• Selected excerpt
| name | tdd |
| description | Test-Driven Development — Red/Green/Refactor cycle. Writes failing tests first from a spec, implements minimum code to pass, refactors, then verifies. |
| user_invocable | true |
| argument-hint | ["feature description or requirement"] |
| tools | Read, Write, Edit, Glob, Grep, Bash |
| model | inherit |
TDD — Red / Green / Refactor
Run a full test-driven development cycle for a feature or requirement. Tests are written before implementation, ensuring the design is driven by the specification rather than the code.
Input: A feature description, requirement, or user story passed as the skill argument.
Phase 1 — RED (Write Failing Tests)
Agent perspective: Tester
- Analyze the feature spec. Identify the behaviors, inputs, outputs, and edge cases it implies.
- Determine the appropriate test framework and file location based on the project:
- Rust:
#[cfg(test)] module or tests/ directory, cargo test
- Python:
pytest in tests/ or test_*.py, pytest -v
- Shell: BATS or inline assertion scripts
- Write test cases that define the expected behavior. Each test should:
- Have a descriptive name reflecting the requirement
- Test one behavior per test
- Cover happy path, edge cases, and error conditions
- Run the tests. All must fail.
- If any test passes → something is wrong. Either the feature already exists or the test is not actually testing the new behavior. Stop and report.
- Record which tests were written and what specs they cover.
RED checkpoint: N tests written, all failing. Specs covered: [list]
Phase 2 — GREEN (Implement Minimum Code)
Agent perspective: Builder
- Read the failing tests carefully. They are your specification.
- Write the minimum code to make all tests pass. Rules:
- No gold-plating — if the tests don't require it, don't build it
- No extra features, no premature abstractions
- Favor the simplest correct implementation
- Run the tests. All must pass.

• Task requirements
#1 Can you reproduce the part of the test-driven development text that opens with the words containing "Phase 1 — RED" and closes with "cases it implies."?
#2 Which tools does the test-driven development text list?
#3 Could you extend the test-driven development text, picking up after its final sentence?

• Data shown
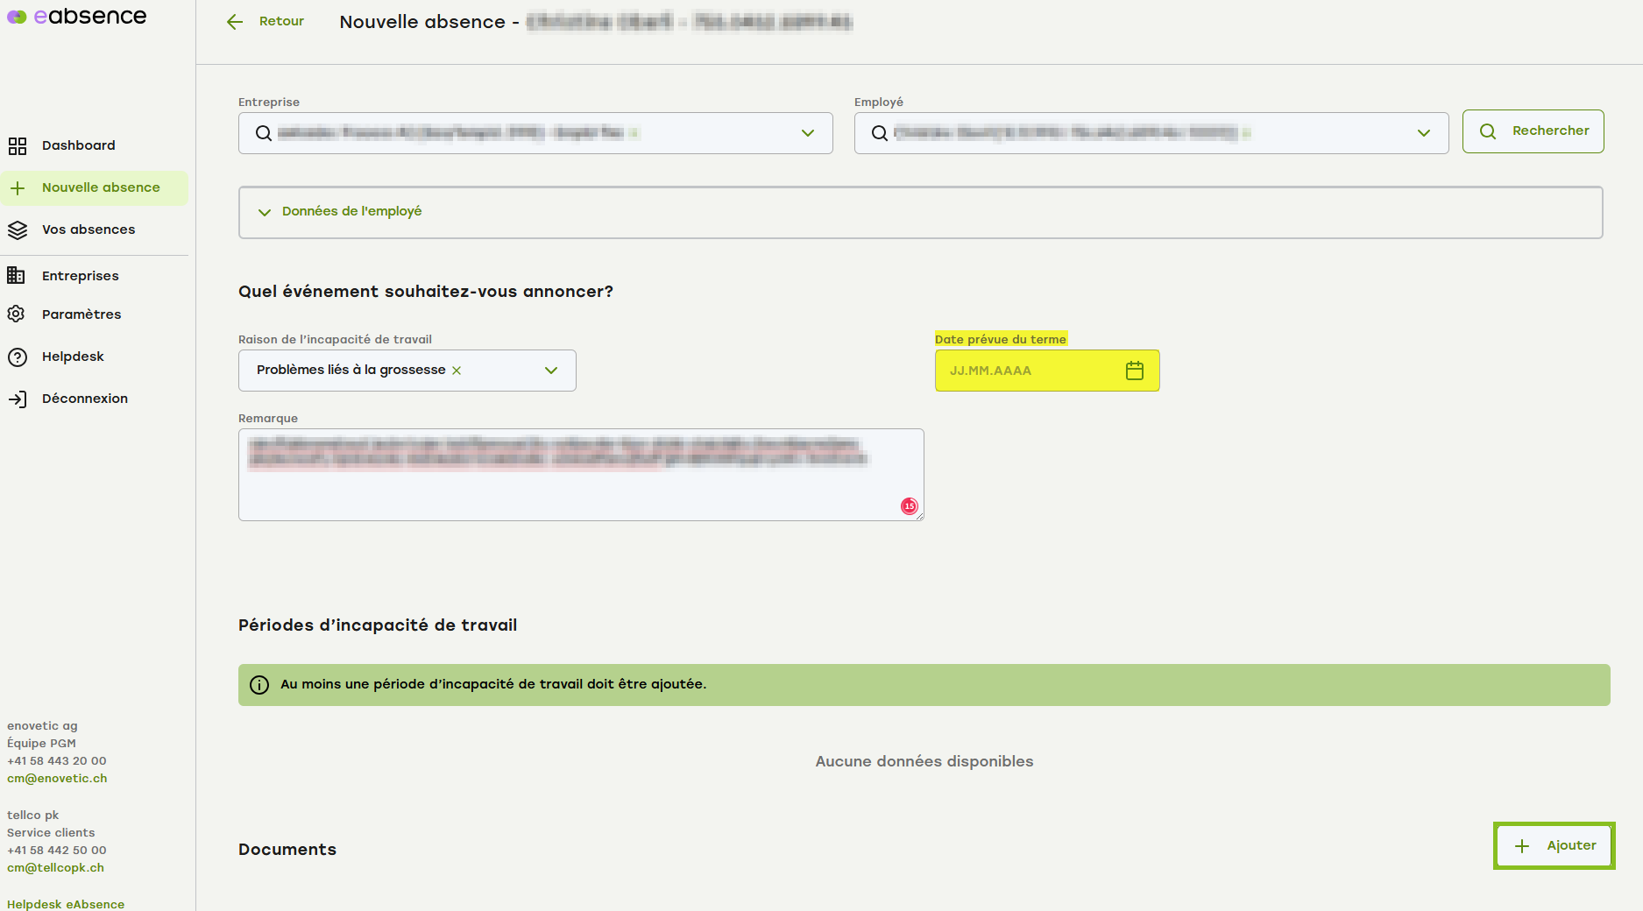Open Dashboard in the sidebar

[x=78, y=145]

• Exercise answers
#1
Phase 1 — RED (Write Failing Tests)
Agent perspective: Tester
- Analyze the feature spec. Identify the behaviors, inputs, outputs, and edge cases it implies.

#2 Read, Write, Edit, Glob, Grep, Bash

#3
- If any test still fails → fix the implementation, not the test
- If a test reveals an implementation design issue → fix the design, keep the test
- Run lint/check for the language:
- Rust:
cargo clippy -- -D warnings
- Python:
ruff check
- Shell:
shellcheck
GREEN checkpoint: N/N tests passing. Files modified: [list]
Phase 3 — REFACTOR (Simplify Without Changing Behavior)
Agent perspective: Simplifier
- Review the implementation from Phase 2 for:
- Duplicated code that can be extracted
- Overly complex conditionals
- Poor naming or unclear structure
- Unnecessary allocations or inefficiencies
- Refactor while keeping all tests green. Run tests after each change.
- If no refactoring is needed, say so — don't force changes.
REFACTOR checkpoint: [changes made or "none needed"]. Tests still passing: YES/NO
Phase 4 — VERIFY (Final Gate)
Agent perspective: Verifier
- Run the full test suite (not just the new tests)
- Run lint and build checks
- Check for regressions — did any previously passing test break?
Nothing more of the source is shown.